El candidato que resulte bueno para el primer tramo necesitaría, de todos modos, ser mejor para el segundo, si es que en la vuelta inicial nadie llega a la meta. Bajo esta fórmula de elección que busca garantizar que los gobiernos salgan de las urnas con auténtico respaldo mayoritario, los votantes reciben una oportunidad adicional para afinar la puntería.
La regla de votación de mitad más uno obliga a un borrón y cuenta nueva para seguir adelante en la búsqueda del aspirante de las grandes mayorías.
Fallar en el primer intento debe ser considerado como una descalificación de todos los proyectos.
De hecho, los votos de una primera vuelta que no sirvan para definir se van a la porra, como si nunca los hubieran echado, a pesar del mucho trabajo que de ordinario pasa el ciudadano madrugando y formando filas por horas y horas, con tensión agotadora. Todo para que entonces el sufragio tenga menos valor que una guayaba podrida.
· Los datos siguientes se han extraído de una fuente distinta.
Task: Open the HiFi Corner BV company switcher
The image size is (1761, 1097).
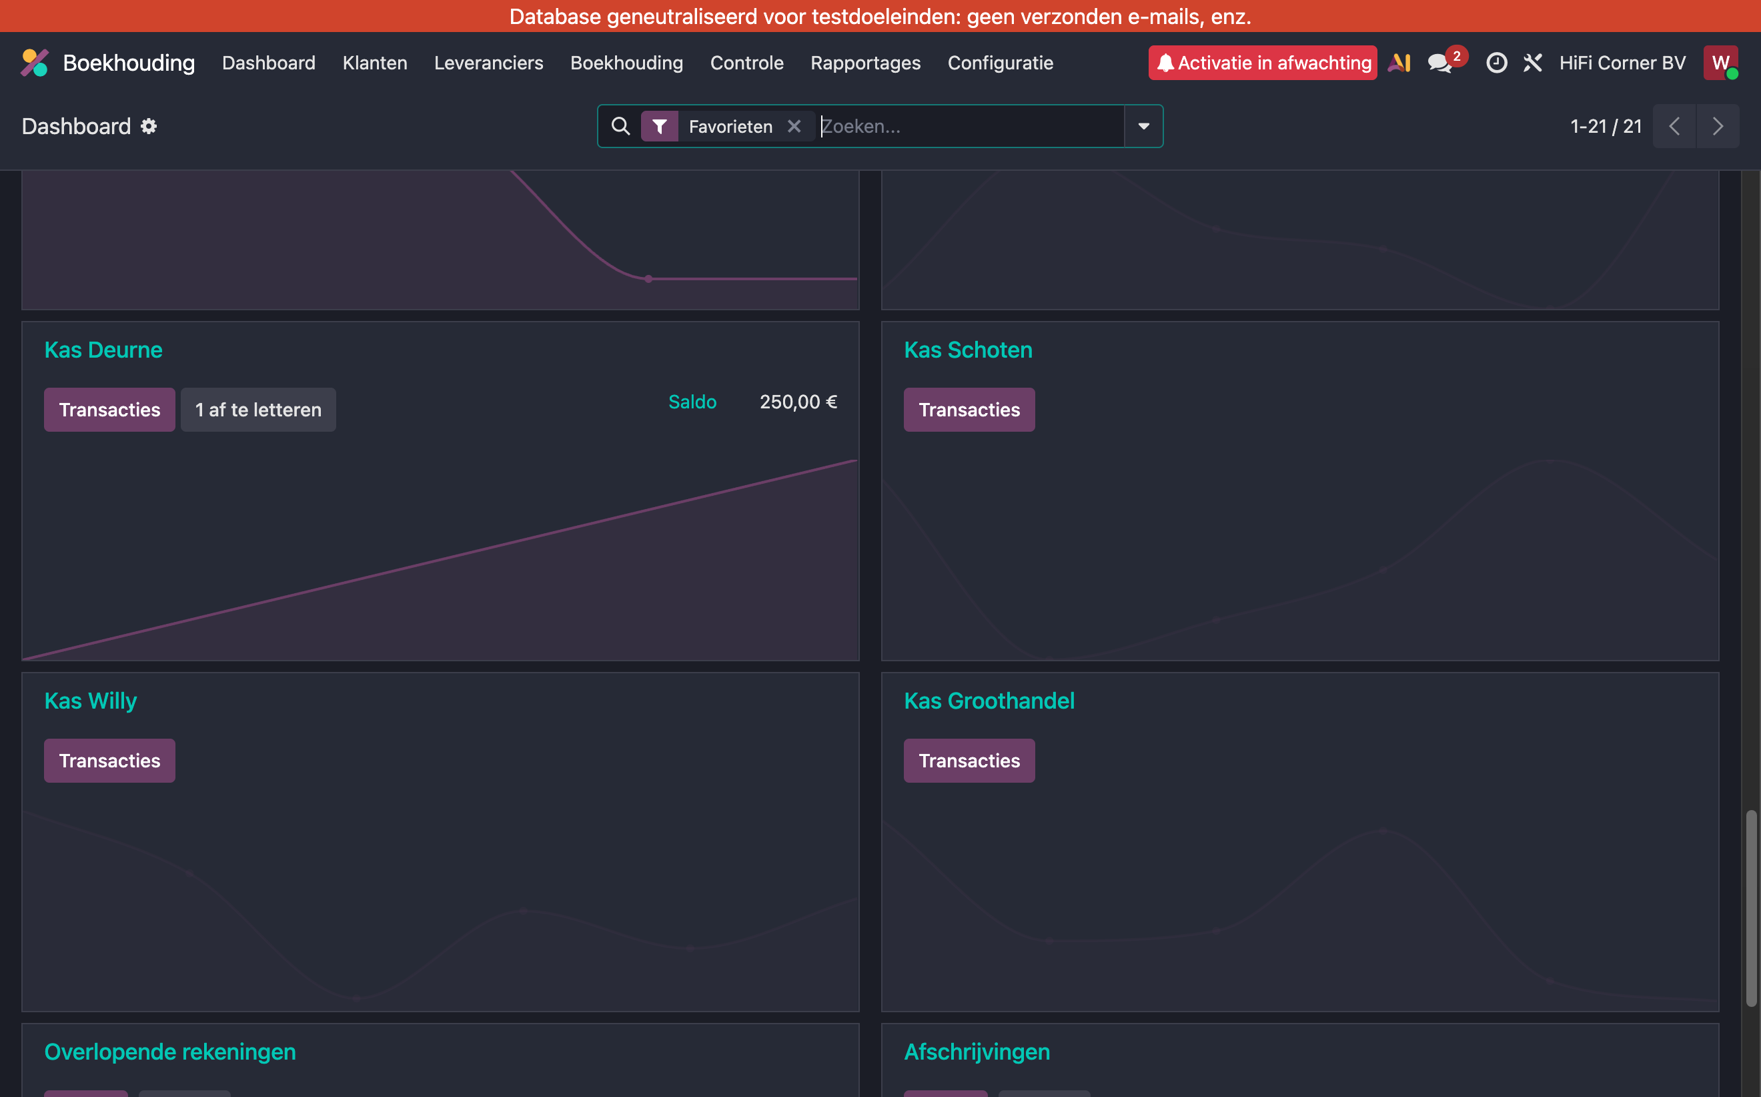Action: [x=1622, y=63]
Me sentiré mal si resulta que el candidato que favoreceré me hace echar un voto para nada. Merecería que le preguntara ¿acaso no dijiste que eras la maravilla y que el pueblo te apoyaba lo suficiente? No pocas veces la estima por algún aspirante se deriva de la suposición de que cuenta con una excepcional aprobación pública. Aunque fallar en el primer intento es un revés colectivo, sucede que solo reciben una segunda oportunidad los dos candidatos de mayores votaciones. Las minorías candentes, las que con más firmeza critican los vicios de la política vernácula, dejan de ser opción y el sufragante pierde la posibilidad de arruinarles la fiesta a los peces mayores de esta democracia imperfecta.